Exercise aim: Convert the data below, from the line containing "Given: Click the TOP button to scroll up" through the line containing "(x=574, y=434)", into a two-column CSV with the columns instruction and location. Give each text and its answer a single row, with each in one quoted field and line breaks replaced by spaces.

━━━━━━━━━━━━━━━━

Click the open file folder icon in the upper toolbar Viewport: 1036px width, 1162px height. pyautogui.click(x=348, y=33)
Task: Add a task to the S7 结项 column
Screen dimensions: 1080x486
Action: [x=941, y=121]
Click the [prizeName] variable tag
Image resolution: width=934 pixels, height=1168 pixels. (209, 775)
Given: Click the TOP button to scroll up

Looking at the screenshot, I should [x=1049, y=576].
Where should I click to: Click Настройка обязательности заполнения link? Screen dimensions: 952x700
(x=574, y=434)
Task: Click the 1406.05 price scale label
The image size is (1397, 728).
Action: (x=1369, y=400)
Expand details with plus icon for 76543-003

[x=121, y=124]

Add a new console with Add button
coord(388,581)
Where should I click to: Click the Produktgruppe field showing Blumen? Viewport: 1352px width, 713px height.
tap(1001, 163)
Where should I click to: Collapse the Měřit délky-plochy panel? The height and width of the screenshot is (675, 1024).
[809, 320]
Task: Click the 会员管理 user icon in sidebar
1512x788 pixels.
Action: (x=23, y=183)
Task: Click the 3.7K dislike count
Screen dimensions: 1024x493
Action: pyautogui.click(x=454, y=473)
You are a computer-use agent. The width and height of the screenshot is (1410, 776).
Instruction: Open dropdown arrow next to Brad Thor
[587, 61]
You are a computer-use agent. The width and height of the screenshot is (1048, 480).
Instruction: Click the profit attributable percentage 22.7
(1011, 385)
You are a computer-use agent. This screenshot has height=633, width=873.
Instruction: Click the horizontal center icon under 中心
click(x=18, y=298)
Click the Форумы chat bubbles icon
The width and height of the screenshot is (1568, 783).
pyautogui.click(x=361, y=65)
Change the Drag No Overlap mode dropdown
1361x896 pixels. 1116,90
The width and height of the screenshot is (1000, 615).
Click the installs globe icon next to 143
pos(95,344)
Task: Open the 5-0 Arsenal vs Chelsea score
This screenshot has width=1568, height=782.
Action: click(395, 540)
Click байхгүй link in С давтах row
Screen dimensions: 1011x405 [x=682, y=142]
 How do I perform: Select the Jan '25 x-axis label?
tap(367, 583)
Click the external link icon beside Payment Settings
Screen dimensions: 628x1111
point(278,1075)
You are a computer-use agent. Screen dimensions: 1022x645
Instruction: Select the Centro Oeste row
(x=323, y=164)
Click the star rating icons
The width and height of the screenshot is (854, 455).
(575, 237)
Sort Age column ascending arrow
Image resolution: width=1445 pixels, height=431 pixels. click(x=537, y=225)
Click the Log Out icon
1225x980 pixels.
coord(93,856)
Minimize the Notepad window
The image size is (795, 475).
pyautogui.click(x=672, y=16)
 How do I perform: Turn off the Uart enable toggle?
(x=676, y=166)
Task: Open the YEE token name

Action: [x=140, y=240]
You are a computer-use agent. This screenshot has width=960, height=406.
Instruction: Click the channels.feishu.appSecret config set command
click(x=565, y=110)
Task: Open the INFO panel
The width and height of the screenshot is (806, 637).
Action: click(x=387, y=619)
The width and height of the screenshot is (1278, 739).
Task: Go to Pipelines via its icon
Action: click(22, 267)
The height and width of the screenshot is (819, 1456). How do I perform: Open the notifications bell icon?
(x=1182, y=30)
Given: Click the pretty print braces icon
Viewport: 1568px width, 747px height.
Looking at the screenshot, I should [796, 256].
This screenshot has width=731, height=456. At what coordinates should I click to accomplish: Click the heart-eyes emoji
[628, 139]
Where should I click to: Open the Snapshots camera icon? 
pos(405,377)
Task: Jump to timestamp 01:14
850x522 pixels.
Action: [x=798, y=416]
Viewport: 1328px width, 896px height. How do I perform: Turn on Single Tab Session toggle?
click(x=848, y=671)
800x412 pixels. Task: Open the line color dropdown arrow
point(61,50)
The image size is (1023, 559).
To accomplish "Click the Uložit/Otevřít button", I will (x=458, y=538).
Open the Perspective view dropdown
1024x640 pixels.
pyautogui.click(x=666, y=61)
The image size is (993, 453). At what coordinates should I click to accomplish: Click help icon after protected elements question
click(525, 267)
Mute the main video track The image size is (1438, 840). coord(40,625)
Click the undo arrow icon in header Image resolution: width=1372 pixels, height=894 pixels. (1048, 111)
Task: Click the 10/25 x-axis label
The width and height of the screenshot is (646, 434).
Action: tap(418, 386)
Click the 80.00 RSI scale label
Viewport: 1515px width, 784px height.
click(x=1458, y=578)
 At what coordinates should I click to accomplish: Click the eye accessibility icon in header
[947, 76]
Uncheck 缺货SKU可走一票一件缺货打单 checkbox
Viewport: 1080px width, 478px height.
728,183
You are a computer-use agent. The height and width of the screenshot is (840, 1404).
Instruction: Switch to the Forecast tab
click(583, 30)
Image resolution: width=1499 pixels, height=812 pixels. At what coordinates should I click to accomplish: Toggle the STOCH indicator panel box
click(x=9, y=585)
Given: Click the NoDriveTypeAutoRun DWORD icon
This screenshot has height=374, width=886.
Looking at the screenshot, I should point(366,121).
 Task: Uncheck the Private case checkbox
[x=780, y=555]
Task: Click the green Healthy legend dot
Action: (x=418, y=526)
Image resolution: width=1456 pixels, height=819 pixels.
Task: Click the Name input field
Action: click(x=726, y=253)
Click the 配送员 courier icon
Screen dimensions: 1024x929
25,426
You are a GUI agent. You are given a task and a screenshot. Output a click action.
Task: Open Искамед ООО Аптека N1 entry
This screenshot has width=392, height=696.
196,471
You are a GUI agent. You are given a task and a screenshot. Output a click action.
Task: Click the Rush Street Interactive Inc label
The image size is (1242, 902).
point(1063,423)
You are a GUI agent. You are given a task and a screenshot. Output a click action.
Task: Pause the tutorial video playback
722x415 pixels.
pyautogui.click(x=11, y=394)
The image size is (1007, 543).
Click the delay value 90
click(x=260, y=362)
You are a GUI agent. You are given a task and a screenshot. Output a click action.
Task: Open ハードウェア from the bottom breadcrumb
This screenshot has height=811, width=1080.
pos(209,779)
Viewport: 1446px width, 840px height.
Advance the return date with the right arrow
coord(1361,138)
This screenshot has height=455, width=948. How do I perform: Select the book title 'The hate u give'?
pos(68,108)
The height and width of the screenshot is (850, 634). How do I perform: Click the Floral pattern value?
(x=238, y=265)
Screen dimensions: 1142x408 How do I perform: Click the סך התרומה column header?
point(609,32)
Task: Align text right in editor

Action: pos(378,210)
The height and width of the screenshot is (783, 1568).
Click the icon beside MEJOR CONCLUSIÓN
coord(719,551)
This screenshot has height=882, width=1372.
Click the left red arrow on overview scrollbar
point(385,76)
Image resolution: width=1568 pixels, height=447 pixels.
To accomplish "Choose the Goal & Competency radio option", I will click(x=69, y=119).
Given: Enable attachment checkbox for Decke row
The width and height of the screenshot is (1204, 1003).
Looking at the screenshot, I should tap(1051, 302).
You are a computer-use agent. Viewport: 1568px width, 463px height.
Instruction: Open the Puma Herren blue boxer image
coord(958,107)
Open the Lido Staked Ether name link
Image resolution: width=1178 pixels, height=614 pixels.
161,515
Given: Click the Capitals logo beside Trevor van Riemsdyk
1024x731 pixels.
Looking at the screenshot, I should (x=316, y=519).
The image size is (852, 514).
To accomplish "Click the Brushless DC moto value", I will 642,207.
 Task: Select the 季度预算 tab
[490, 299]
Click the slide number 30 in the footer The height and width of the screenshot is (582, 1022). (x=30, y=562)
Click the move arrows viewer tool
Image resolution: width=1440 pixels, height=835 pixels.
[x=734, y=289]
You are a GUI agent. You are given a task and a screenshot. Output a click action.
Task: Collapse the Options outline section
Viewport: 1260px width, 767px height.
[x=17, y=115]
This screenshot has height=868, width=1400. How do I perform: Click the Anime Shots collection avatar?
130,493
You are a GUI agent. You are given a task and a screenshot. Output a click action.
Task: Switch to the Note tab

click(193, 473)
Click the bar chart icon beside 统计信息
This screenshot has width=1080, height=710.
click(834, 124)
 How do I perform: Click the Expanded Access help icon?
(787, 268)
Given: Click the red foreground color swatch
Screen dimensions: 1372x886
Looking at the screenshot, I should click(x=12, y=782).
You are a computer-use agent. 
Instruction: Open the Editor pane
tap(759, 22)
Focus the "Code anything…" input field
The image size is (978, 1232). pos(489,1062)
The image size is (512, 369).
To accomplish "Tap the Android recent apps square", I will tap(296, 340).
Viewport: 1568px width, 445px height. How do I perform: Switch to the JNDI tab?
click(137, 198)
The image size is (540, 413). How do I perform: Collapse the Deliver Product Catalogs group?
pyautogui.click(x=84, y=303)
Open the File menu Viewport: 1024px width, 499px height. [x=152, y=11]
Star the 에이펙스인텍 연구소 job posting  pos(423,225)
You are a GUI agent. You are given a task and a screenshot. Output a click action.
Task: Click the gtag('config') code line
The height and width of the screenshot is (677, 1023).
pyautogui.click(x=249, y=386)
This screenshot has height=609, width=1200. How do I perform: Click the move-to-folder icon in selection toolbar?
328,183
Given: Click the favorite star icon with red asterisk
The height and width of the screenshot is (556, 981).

━━━━━━━━━━━━━━━━

Expected output:
instruction,location
"Given: Click the TOP button to scroll up","Looking at the screenshot, I should [x=1049, y=576]."
"Where should I click to: Click Настройка обязательности заполнения link? Screen dimensions: 952x700","(x=574, y=434)"